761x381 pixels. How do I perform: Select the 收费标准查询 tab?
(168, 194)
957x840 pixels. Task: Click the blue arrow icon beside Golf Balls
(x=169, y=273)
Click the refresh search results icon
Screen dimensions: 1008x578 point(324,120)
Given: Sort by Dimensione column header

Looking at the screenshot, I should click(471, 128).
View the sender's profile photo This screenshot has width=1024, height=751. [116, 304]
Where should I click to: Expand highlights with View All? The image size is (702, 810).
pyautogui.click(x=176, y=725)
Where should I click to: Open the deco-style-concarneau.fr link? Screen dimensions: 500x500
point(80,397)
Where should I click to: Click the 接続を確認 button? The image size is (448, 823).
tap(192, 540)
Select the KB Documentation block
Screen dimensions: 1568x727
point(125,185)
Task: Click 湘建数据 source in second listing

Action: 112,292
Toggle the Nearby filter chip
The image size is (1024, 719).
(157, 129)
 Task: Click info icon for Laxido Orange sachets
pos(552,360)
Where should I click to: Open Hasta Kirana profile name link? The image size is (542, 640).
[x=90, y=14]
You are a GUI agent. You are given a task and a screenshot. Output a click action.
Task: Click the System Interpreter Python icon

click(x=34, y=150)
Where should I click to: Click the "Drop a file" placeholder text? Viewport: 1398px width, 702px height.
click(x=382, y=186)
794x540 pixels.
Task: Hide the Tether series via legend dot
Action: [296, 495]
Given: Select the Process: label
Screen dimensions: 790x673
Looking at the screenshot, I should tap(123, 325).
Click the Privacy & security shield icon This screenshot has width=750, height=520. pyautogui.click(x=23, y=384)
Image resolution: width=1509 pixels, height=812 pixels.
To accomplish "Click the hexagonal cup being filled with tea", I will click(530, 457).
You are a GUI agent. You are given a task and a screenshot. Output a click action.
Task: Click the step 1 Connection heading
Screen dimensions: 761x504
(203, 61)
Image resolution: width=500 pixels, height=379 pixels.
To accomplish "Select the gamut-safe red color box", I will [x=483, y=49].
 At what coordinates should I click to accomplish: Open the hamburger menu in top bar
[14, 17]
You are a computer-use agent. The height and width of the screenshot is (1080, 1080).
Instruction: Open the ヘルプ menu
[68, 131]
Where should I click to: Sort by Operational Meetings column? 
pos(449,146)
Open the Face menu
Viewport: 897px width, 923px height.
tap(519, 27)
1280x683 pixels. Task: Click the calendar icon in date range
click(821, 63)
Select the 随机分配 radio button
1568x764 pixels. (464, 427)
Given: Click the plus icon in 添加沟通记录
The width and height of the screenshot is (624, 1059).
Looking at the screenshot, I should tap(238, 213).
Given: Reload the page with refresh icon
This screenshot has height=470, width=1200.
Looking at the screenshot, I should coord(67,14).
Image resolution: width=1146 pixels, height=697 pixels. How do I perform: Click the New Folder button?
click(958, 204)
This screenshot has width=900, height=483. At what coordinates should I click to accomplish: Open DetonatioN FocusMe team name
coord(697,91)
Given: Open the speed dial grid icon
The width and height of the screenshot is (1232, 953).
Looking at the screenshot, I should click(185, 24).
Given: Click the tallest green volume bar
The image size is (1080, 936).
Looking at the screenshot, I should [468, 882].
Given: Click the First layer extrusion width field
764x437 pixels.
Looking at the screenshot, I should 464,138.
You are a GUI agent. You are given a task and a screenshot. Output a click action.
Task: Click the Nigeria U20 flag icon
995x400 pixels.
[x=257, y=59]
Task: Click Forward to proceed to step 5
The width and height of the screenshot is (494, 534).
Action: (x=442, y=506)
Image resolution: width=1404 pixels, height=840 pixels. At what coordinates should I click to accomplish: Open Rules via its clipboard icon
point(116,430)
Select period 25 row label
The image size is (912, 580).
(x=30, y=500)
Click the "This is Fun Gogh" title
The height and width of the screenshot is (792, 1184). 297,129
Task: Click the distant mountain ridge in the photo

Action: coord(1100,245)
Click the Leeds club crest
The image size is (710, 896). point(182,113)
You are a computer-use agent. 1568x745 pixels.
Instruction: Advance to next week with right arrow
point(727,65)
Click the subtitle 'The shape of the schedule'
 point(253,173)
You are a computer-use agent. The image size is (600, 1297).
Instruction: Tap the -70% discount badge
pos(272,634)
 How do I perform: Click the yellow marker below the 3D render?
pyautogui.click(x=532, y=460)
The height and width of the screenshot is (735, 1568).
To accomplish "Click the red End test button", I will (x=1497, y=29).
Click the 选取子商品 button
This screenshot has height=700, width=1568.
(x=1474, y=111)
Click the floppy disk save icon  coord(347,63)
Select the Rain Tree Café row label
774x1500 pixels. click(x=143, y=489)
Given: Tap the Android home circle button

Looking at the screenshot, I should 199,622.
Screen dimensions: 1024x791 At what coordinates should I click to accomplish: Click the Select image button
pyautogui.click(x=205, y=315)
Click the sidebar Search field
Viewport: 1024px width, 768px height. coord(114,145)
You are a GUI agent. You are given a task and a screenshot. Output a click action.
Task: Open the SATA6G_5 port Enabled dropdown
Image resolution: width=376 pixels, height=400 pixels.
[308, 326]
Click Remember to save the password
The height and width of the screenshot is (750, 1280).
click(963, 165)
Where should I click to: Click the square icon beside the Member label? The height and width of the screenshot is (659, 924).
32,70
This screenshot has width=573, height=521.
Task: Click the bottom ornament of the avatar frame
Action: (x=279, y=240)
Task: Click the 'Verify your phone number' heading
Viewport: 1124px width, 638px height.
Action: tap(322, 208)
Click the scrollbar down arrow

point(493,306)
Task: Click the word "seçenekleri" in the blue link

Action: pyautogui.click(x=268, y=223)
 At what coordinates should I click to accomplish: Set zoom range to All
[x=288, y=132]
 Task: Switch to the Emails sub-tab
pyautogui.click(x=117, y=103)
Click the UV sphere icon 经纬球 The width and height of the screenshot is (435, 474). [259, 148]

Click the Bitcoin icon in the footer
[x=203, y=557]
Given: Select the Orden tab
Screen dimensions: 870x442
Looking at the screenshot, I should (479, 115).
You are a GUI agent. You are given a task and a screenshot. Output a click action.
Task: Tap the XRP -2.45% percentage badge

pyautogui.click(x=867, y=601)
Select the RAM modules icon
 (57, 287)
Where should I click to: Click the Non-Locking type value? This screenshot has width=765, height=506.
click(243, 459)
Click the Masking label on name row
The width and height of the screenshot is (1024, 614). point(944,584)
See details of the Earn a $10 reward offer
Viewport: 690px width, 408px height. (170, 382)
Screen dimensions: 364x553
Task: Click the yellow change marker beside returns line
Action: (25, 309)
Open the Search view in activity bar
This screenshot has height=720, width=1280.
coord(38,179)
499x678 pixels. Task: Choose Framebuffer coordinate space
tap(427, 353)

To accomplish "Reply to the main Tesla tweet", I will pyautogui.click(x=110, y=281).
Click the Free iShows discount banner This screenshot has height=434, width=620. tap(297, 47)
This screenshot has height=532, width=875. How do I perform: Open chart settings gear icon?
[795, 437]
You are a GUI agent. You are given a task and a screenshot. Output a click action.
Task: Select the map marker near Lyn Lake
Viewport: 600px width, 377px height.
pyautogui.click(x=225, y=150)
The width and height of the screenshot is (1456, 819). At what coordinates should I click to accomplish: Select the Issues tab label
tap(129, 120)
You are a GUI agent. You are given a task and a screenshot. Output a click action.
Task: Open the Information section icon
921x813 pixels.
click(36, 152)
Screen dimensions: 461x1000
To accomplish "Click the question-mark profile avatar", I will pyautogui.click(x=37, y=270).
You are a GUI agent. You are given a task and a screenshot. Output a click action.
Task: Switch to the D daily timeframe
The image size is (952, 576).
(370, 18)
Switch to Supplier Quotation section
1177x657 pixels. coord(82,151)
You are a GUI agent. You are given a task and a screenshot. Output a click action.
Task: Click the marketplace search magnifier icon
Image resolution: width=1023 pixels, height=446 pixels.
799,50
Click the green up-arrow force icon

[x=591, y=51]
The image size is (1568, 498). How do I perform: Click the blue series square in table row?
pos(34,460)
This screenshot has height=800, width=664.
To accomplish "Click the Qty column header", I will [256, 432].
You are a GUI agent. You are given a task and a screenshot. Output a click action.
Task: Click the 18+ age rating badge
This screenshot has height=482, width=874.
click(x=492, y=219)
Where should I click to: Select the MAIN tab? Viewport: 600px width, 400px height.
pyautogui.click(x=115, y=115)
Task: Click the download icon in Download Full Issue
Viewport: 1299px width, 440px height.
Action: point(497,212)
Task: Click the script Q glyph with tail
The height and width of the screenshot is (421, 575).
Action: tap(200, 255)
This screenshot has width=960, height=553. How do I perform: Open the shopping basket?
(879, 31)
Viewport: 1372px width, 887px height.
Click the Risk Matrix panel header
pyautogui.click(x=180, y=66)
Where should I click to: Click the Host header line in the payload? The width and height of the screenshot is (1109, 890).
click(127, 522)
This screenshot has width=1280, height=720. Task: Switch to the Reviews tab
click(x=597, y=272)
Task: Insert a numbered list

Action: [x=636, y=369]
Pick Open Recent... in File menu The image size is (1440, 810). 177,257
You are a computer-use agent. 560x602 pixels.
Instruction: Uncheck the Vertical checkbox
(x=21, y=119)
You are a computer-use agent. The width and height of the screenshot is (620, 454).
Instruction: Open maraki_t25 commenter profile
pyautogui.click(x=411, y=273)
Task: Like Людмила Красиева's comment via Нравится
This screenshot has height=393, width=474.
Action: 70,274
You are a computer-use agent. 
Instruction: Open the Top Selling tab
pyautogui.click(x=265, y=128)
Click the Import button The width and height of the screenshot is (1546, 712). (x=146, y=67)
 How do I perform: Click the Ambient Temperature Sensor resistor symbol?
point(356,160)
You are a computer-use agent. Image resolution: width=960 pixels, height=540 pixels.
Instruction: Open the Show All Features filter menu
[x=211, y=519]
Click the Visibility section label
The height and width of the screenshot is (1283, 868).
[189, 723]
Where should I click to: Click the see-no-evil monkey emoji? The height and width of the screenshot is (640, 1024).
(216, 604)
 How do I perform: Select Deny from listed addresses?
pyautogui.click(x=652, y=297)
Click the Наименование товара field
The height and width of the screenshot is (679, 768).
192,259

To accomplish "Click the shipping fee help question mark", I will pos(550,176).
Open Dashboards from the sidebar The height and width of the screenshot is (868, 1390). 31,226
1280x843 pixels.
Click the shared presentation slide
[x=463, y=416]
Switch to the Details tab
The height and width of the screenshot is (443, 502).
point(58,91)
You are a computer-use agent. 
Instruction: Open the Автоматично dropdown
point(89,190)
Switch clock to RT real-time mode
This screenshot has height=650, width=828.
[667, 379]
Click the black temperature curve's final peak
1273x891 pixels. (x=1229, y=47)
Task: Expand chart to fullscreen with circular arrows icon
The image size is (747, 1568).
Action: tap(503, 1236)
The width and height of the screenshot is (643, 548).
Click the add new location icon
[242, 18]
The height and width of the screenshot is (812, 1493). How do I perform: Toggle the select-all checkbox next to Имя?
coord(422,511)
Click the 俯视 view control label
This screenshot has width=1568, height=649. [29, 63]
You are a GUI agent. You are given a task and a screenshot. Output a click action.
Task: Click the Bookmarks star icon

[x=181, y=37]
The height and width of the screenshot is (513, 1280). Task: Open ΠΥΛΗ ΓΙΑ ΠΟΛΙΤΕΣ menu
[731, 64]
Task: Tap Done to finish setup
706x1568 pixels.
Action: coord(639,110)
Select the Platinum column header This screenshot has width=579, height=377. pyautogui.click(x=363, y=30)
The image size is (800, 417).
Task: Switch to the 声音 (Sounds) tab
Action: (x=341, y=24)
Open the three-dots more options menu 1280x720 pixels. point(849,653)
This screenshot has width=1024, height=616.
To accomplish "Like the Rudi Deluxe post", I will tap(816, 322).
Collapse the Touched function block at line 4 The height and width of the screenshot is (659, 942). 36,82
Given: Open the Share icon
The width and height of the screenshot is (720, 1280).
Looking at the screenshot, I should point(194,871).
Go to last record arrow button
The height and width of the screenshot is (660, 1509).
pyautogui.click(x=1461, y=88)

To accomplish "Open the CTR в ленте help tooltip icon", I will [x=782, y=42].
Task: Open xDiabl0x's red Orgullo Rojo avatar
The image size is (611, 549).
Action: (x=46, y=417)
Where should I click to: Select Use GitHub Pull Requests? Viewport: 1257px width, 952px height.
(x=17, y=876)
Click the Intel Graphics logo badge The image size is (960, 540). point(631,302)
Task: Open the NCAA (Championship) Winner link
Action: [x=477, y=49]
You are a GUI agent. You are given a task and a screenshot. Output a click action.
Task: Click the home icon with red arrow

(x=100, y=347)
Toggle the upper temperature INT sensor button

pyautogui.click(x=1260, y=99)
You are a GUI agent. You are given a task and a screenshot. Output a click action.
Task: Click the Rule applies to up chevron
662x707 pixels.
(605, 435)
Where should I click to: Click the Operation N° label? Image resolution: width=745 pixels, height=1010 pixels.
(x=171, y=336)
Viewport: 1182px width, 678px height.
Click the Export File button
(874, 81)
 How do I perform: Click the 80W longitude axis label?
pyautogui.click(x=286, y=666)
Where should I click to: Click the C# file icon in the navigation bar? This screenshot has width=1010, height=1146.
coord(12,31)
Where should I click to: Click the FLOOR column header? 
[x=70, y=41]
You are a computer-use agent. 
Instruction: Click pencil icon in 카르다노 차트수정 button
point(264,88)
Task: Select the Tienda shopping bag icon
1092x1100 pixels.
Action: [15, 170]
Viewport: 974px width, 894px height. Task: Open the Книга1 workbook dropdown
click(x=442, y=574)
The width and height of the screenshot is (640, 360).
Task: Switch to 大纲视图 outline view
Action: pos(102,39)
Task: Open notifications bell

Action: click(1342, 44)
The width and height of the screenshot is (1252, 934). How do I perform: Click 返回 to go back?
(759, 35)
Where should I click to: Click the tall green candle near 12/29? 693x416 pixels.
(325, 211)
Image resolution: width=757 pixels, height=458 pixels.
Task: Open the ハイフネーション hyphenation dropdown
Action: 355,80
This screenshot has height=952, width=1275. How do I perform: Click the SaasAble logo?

### WHAT YOU HAVE TO DO
Filter the entries down to the lines that include the string "question".

### REPLY TO THE TASK
To accomplish "Click the question-mark profile avatar", I will pyautogui.click(x=37, y=270).
To accomplish "Click the shipping fee help question mark", I will pos(550,176).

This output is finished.